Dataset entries
=====
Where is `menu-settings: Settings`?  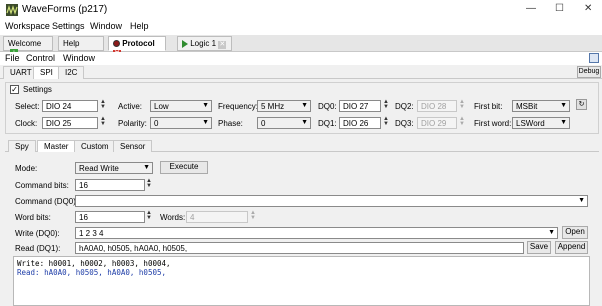
menu-settings: Settings is located at coordinates (68, 26).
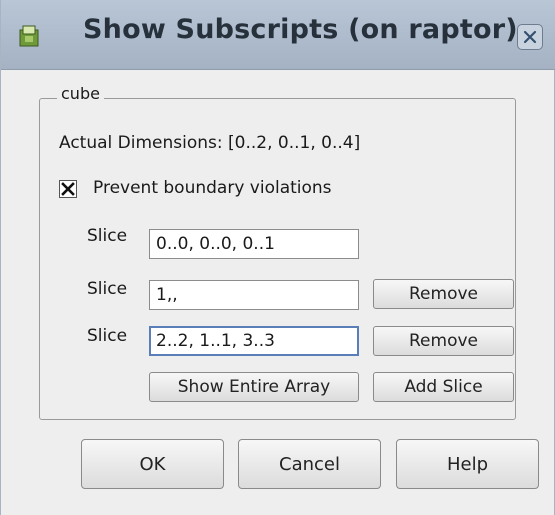 Image resolution: width=555 pixels, height=515 pixels. I want to click on slice-label-2: Slice, so click(108, 289).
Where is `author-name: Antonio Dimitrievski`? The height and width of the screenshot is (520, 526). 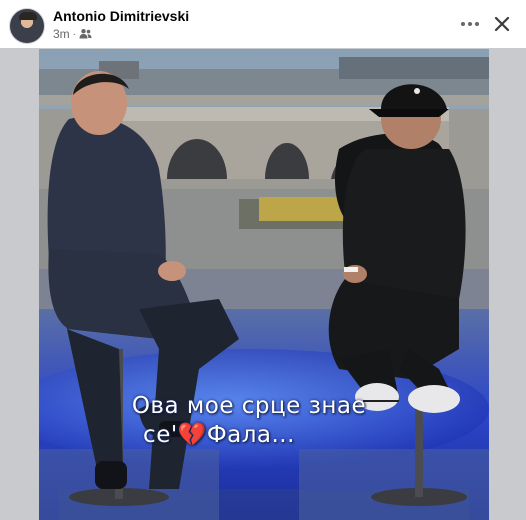 author-name: Antonio Dimitrievski is located at coordinates (121, 16).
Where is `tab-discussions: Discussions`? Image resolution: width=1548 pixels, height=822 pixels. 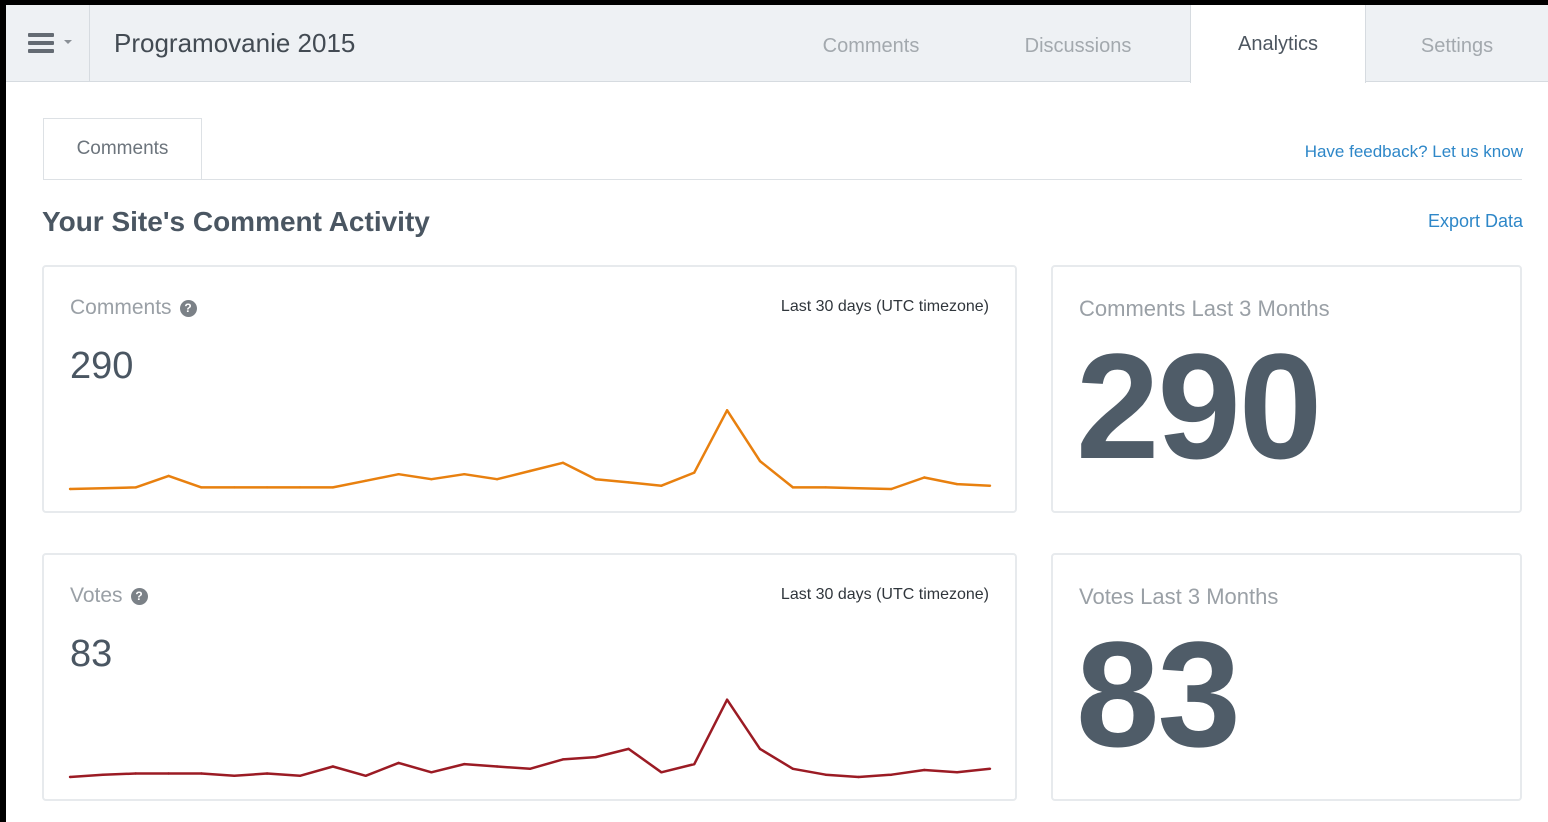
tab-discussions: Discussions is located at coordinates (1078, 44).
=====
Exercise details: Lay out everything from the line containing "pixels, height=822 pixels." down to the end of the records above as a Markdown table with the columns "Row" and "Line", skipping blank lines. Leave the pictures out of the table.

Response to the exercise:
| Row | Line |
|---|---|
| 1 | Where is `tab-discussions: Discussions`? Image resolution: width=1548 pixels, height=822 pixels.  |
| 2 | tab-discussions: Discussions is located at coordinates (1078, 44). |